Model: gemini-3-flash-preview (confirmed)
Reproduction rate: 3–5% with 100+ concurrent requests
Token settings: Occurs with both maxOutputTokens 16k and 32k
Execution mode: Affects both Batch mode and regular API calls

Defensive Code You Can Add Now

Client-side defenses until an official fix is available:

1. Check finishReason

response = model.generate_content(prompt)

for candidate in response.candidates:
    if candidate.finish_reason == "MAX_TOKENS":
        # Invalid response — retry or raise an error
        raise ValueError("Response was truncated due to token limit")

2. Check thoughtsTokenCount Ratio

usage = response.usage_metadata
thoughts_ratio = usage.thoughts_token_count / usage.total_token_count

if thoughts_ratio > 0.9:
    # Over 90% of tokens consumed by reasoning → likely infinite loop
    logger.warning(f"Possible reasoning loop detected: {thoughts_ratio:.1%} tokens in thoughts")
    raise ValueError("Model entered a reasoning loop")

3. Check the thought Flag

for part in response.candidates[0].content.parts:
    # Parts with thoughtSignature but no thought: true are suspicious
    if hasattr(part, 'thought_signature') and not getattr(part, 'thought', False):
        logger.error("Leaked reasoning detected in response parts")
        # Remove this part from the response or retry the whole request

4. Adjust thinking_level

Setting the thinking_level parameter (covered in the previous post) to "low" or "medium" reduces occurrence frequency — but also reduces reasoning quality:

generation_config = {
    "thinking_config": {
        "thinking_budget": 4096,  # Directly cap the token budget instead of using thinking_level
    }
}

Why Flash Preview?

Gemini 3 Flash was optimized for speed and cost efficiency, with a lighter reasoning process than Pro. Its stop-condition safety net appears weaker. The vulnerability surfaces with problem types like bitwise operations or mathematical proofs where the model feels compelled to “verify every case to be sure.”

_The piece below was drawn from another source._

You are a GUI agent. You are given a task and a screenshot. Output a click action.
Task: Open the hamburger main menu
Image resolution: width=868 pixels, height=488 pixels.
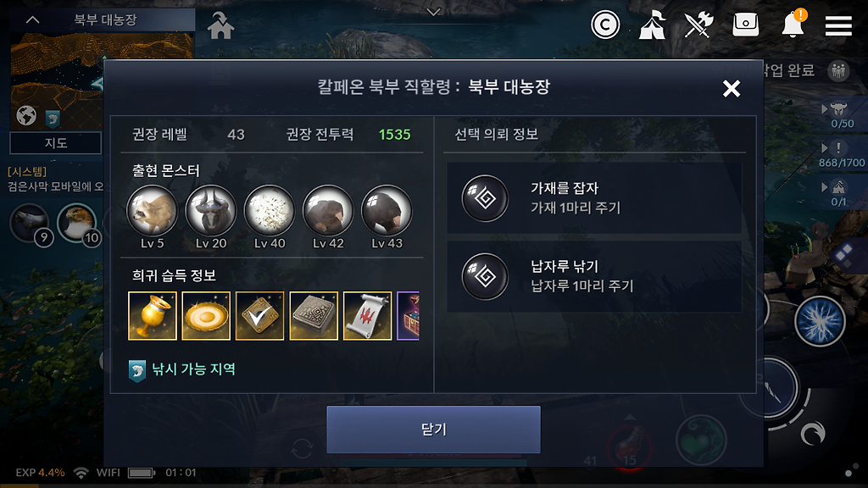(838, 25)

Practical recommendations for production use of gemini-3-flash-preview:

Route logic/math problems to gemini-3-pro-preview when possible
When using Flash, always include finishReason + thoughtsTokenCount defensive checks
Add a response validation layer for high-volume batch processing

Quick Links

Insights

This bug illustrates that stronger reasoning capabilities introduce new categories of failure. Pre-Thinking models just gave wrong answers. Thinking models have a strong drive to “find the right answer” — and when they can’t converge, they loop infinitely. When deploying reasoning models in production, a separate response validation layer is safer than simply lowering maxOutputTokens. Treat any response with finishReason: MAX_TOKENS as suspect until proven otherwise.